--- Exercise materials ---
= = =
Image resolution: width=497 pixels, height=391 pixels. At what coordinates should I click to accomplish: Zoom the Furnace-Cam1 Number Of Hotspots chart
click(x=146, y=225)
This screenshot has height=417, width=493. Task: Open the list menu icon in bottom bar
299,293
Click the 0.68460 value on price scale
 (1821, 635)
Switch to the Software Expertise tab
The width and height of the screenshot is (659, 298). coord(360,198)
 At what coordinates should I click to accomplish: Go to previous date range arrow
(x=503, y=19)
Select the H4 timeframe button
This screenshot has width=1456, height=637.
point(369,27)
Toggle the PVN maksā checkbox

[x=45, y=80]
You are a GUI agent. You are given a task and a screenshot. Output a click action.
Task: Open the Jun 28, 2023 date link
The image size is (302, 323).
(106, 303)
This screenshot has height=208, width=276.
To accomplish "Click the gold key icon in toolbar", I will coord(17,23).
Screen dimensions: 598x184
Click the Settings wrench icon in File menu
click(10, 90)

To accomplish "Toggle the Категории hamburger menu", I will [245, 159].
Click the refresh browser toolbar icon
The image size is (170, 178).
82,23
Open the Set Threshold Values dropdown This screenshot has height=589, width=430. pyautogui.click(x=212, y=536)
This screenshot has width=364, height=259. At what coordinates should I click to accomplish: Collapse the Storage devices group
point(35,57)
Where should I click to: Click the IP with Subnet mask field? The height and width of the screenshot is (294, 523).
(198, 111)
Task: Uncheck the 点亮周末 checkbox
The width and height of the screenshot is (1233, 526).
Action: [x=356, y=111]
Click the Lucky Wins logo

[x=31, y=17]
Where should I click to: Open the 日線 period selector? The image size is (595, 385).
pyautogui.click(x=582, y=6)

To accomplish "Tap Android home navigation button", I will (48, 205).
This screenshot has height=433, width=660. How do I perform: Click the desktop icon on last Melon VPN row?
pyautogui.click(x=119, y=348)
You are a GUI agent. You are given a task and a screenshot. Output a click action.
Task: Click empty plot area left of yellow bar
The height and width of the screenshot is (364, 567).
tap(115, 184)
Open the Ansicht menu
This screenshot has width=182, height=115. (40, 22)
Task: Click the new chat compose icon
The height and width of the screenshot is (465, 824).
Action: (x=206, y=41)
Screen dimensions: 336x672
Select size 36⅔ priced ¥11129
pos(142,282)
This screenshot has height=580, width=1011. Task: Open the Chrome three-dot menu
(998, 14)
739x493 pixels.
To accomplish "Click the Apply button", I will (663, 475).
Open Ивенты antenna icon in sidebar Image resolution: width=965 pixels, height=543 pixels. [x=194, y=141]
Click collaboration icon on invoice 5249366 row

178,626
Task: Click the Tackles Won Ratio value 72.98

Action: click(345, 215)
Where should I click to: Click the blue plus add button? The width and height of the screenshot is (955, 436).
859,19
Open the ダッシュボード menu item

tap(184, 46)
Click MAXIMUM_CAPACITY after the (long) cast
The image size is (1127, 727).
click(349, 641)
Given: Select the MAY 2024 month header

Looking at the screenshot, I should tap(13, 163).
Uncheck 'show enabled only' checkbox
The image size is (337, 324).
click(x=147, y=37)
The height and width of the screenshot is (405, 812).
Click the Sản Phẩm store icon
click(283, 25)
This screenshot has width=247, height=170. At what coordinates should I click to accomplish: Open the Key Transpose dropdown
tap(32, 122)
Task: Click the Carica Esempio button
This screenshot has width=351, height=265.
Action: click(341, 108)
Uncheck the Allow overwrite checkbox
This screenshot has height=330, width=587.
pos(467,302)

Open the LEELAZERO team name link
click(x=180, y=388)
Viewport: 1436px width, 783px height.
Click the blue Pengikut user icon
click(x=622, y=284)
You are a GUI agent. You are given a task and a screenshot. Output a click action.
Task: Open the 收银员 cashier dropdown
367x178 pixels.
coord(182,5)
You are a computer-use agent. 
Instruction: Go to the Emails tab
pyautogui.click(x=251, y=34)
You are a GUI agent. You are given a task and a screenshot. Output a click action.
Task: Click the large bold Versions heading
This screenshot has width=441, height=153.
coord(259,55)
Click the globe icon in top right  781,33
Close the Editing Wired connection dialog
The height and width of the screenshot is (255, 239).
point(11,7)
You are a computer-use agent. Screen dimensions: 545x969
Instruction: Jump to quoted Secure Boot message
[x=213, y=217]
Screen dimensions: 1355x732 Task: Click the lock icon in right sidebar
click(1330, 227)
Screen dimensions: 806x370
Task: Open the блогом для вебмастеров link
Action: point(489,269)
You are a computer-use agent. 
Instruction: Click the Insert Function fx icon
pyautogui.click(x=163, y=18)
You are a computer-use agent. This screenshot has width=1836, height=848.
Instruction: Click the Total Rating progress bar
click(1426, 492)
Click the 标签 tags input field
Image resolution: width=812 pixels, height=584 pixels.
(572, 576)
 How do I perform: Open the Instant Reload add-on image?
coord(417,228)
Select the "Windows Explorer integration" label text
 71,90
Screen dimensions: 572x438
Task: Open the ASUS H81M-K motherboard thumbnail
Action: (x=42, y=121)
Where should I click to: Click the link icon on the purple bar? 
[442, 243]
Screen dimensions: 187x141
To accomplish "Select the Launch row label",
= = =
--- Activity ---
Set down the whole of the material, exactly.

--- Finished task ---
Image resolution: width=497 pixels, height=391 pixels. At what coordinates should I click to accomplish: Zoom the Furnace-Cam1 Number Of Hotspots chart
click(x=146, y=225)
This screenshot has height=417, width=493. Task: Open the list menu icon in bottom bar
299,293
Click the 0.68460 value on price scale
 (1821, 635)
Switch to the Software Expertise tab
The width and height of the screenshot is (659, 298). coord(360,198)
 At what coordinates should I click to accomplish: Go to previous date range arrow
(x=503, y=19)
Select the H4 timeframe button
This screenshot has width=1456, height=637.
point(369,27)
Toggle the PVN maksā checkbox

[x=45, y=80]
You are a GUI agent. You are given a task and a screenshot. Output a click action.
Task: Open the Jun 28, 2023 date link
The image size is (302, 323).
(106, 303)
This screenshot has height=208, width=276.
To accomplish "Click the gold key icon in toolbar", I will coord(17,23).
Screen dimensions: 598x184
Click the Settings wrench icon in File menu
click(10, 90)

To accomplish "Toggle the Категории hamburger menu", I will [245, 159].
Click the refresh browser toolbar icon
The image size is (170, 178).
82,23
Open the Set Threshold Values dropdown This screenshot has height=589, width=430. pyautogui.click(x=212, y=536)
This screenshot has width=364, height=259. At what coordinates should I click to accomplish: Collapse the Storage devices group
point(35,57)
Where should I click to: Click the IP with Subnet mask field? The height and width of the screenshot is (294, 523).
(198, 111)
Task: Uncheck the 点亮周末 checkbox
The width and height of the screenshot is (1233, 526).
Action: [x=356, y=111]
Click the Lucky Wins logo

[x=31, y=17]
Where should I click to: Open the 日線 period selector? The image size is (595, 385).
pyautogui.click(x=582, y=6)

To accomplish "Tap Android home navigation button", I will (48, 205).
This screenshot has height=433, width=660. How do I perform: Click the desktop icon on last Melon VPN row?
pyautogui.click(x=119, y=348)
You are a GUI agent. You are given a task and a screenshot. Output a click action.
Task: Click empty plot area left of yellow bar
The height and width of the screenshot is (364, 567).
tap(115, 184)
Open the Ansicht menu
This screenshot has width=182, height=115. (40, 22)
Task: Click the new chat compose icon
The height and width of the screenshot is (465, 824).
Action: (x=206, y=41)
Screen dimensions: 336x672
Select size 36⅔ priced ¥11129
pos(142,282)
This screenshot has height=580, width=1011. Task: Open the Chrome three-dot menu
(998, 14)
739x493 pixels.
To accomplish "Click the Apply button", I will (663, 475).
Open Ивенты antenna icon in sidebar Image resolution: width=965 pixels, height=543 pixels. [x=194, y=141]
Click collaboration icon on invoice 5249366 row

178,626
Task: Click the Tackles Won Ratio value 72.98

Action: click(345, 215)
Where should I click to: Click the blue plus add button? The width and height of the screenshot is (955, 436).
859,19
Open the ダッシュボード menu item

tap(184, 46)
Click MAXIMUM_CAPACITY after the (long) cast
The image size is (1127, 727).
click(349, 641)
Given: Select the MAY 2024 month header

Looking at the screenshot, I should tap(13, 163).
Uncheck 'show enabled only' checkbox
The image size is (337, 324).
click(x=147, y=37)
The height and width of the screenshot is (405, 812).
Click the Sản Phẩm store icon
click(283, 25)
This screenshot has width=247, height=170. At what coordinates should I click to accomplish: Open the Key Transpose dropdown
tap(32, 122)
Task: Click the Carica Esempio button
This screenshot has width=351, height=265.
Action: click(341, 108)
Uncheck the Allow overwrite checkbox
This screenshot has height=330, width=587.
pos(467,302)

Open the LEELAZERO team name link
click(x=180, y=388)
Viewport: 1436px width, 783px height.
Click the blue Pengikut user icon
click(x=622, y=284)
You are a GUI agent. You are given a task and a screenshot. Output a click action.
Task: Open the 收银员 cashier dropdown
367x178 pixels.
coord(182,5)
You are a computer-use agent. 
Instruction: Go to the Emails tab
pyautogui.click(x=251, y=34)
You are a GUI agent. You are given a task and a screenshot. Output a click action.
Task: Click the large bold Versions heading
This screenshot has width=441, height=153.
coord(259,55)
Click the globe icon in top right  781,33
Close the Editing Wired connection dialog
The height and width of the screenshot is (255, 239).
point(11,7)
You are a computer-use agent. Screen dimensions: 545x969
Instruction: Jump to quoted Secure Boot message
[x=213, y=217]
Screen dimensions: 1355x732 Task: Click the lock icon in right sidebar
click(1330, 227)
Screen dimensions: 806x370
Task: Open the блогом для вебмастеров link
Action: point(489,269)
You are a computer-use agent. 
Instruction: Click the Insert Function fx icon
pyautogui.click(x=163, y=18)
You are a computer-use agent. This screenshot has width=1836, height=848.
Instruction: Click the Total Rating progress bar
click(1426, 492)
Click the 标签 tags input field
Image resolution: width=812 pixels, height=584 pixels.
(572, 576)
 How do I perform: Open the Instant Reload add-on image?
coord(417,228)
Select the "Windows Explorer integration" label text
 71,90
Screen dimensions: 572x438
Task: Open the ASUS H81M-K motherboard thumbnail
Action: (x=42, y=121)
Where should I click to: Click the link icon on the purple bar? 
[442, 243]
Screen dimensions: 187x141
To accomplish "Select the Launch row label",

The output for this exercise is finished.